Well, they’ll do their best to flesh out the definition of “reasonable,” but in general they’ll “evaluate alleged violations…on a case-by-case basis.” Insofar as any more rigid rule would probably be obsolete before the ink dried, I guess that’s somewhat reassuring, but it absolutely reeks of the sort of ad hoc “I know it when I see it” standard that leaves telecoms wondering whether some innovative practice will bring down the Wrath of Comms only after resources have been sunk into rolling it out. Apropos of which, this is the line from the talk that really jumped out at me:

This is not about protecting the Internet against imaginary dangers. We’re seeing the breaks and cracks emerge, and they threaten to change the Internet’s fundamental architecture of openness. [….] This is about preserving and maintaining something profoundly successful and ensuring that it’s not distorted or undermined. If we wait too long to preserve a free and open Internet, it will be too late.

To which I respond: Whaaaa? What we’ve actually seen are some scattered and mostly misguided  attempts by certain ISPs to choke off certain kinds of traffic, thus far largely nipped in the bud by a combination of consumer backlash and FCC brandishing of existing powers. To the extent that packet “discrimination” involves digging into the content of user communications, it may well run up against existing privacy regulations that require explicit, affirmative user consent for such monitoring. In any event, I’m prepared to believe the situation could worsen. But pace Genachowski, it’s really pretty mysterious to me why you couldn’t start talking about the wisdom—and precise character—of some further regulatory response if and when it began to look like a free and open Internet were in serious danger.
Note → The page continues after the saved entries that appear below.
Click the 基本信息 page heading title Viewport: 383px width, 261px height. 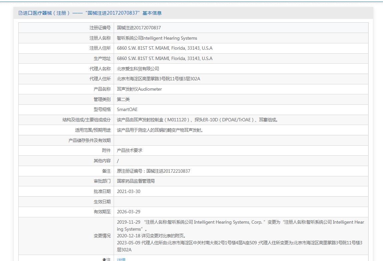pyautogui.click(x=90, y=13)
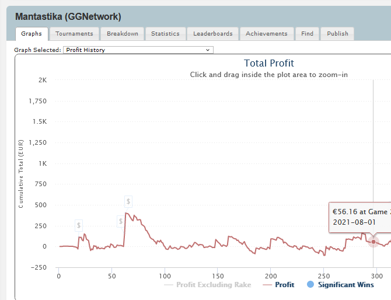Click the dollar marker near game 20
This screenshot has height=300, width=391.
pos(79,225)
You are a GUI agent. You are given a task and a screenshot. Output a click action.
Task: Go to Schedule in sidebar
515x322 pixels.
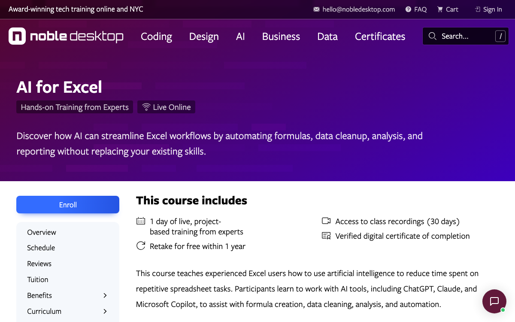(x=41, y=248)
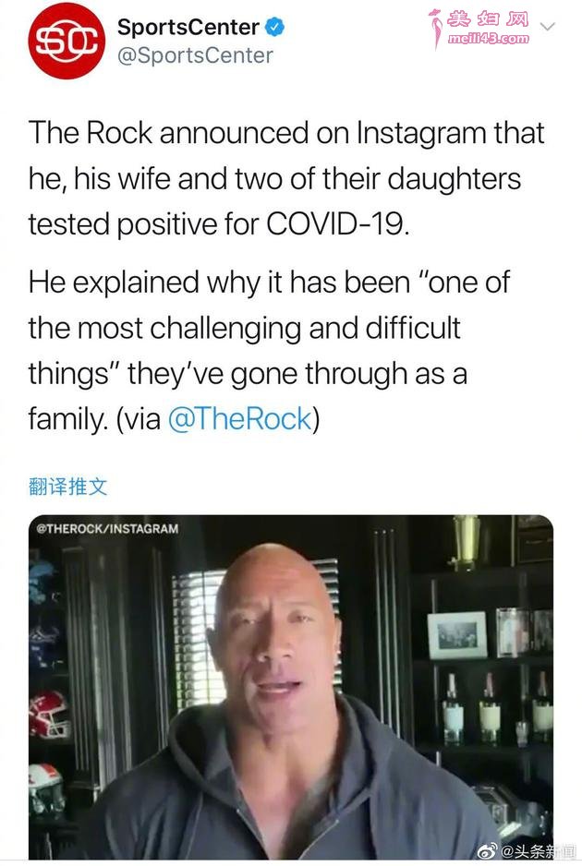
Task: Click the gold trophy atop the shelf
Action: [466, 541]
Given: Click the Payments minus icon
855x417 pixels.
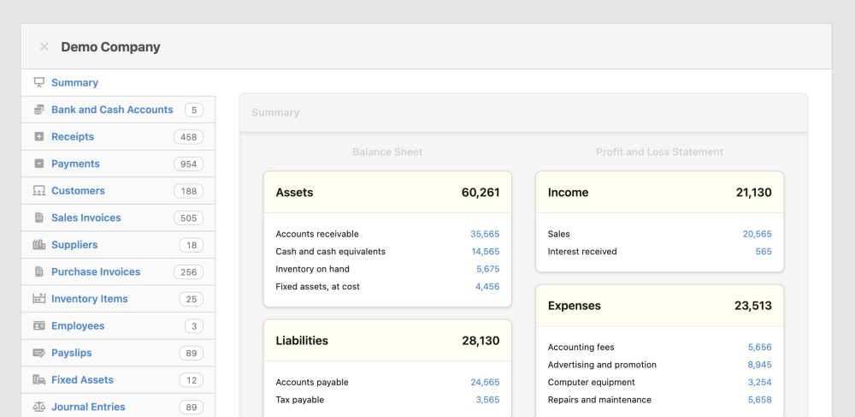Looking at the screenshot, I should coord(38,164).
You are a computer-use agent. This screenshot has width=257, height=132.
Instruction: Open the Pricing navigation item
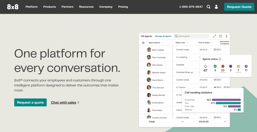click(x=123, y=7)
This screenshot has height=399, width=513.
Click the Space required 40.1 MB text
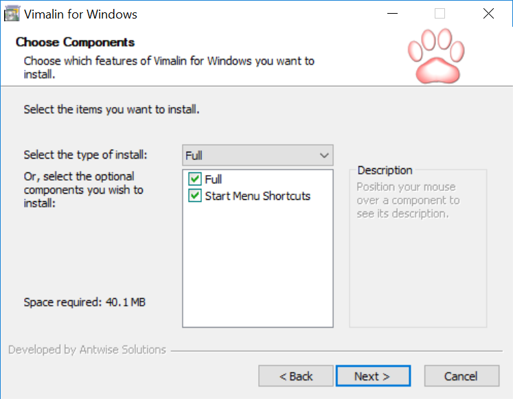[x=84, y=302]
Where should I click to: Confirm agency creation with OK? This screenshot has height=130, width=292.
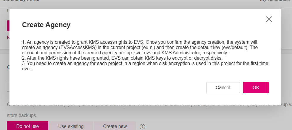256,87
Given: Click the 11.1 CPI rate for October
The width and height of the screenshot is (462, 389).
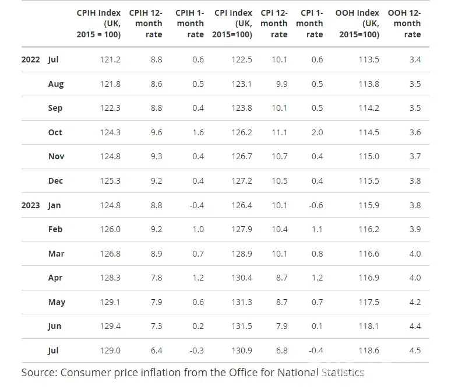Looking at the screenshot, I should point(280,132).
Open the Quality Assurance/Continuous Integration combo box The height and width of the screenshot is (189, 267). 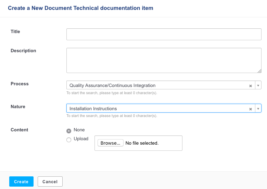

If anything, it seems to me that the reverse is true: If you foreclose in advance the possibility of cross-subsidies between content and network providers, you probably never get to see the innovations you’ve prevented, while discriminatory routing can generally be detected, and if necessary addressed, if and when it occurs.  And the worst possible time to start throwing up barriers to a range of business models, it seems to me, is exactly when we’re finally seeing the roll-out of the next-generation wireless networks that might undermine the broadband duopoly that underpins the rationale for net neutrality in the first place. In a really competitive broadband market, after all, we can expect deviations from neutrality that benefit consumers to be adopted while those that don’t are punished by the market. I’d much rather see the FCC looking at ways to increase competition than adopt regulations that amount to resigning themselves to a broadband duopoly.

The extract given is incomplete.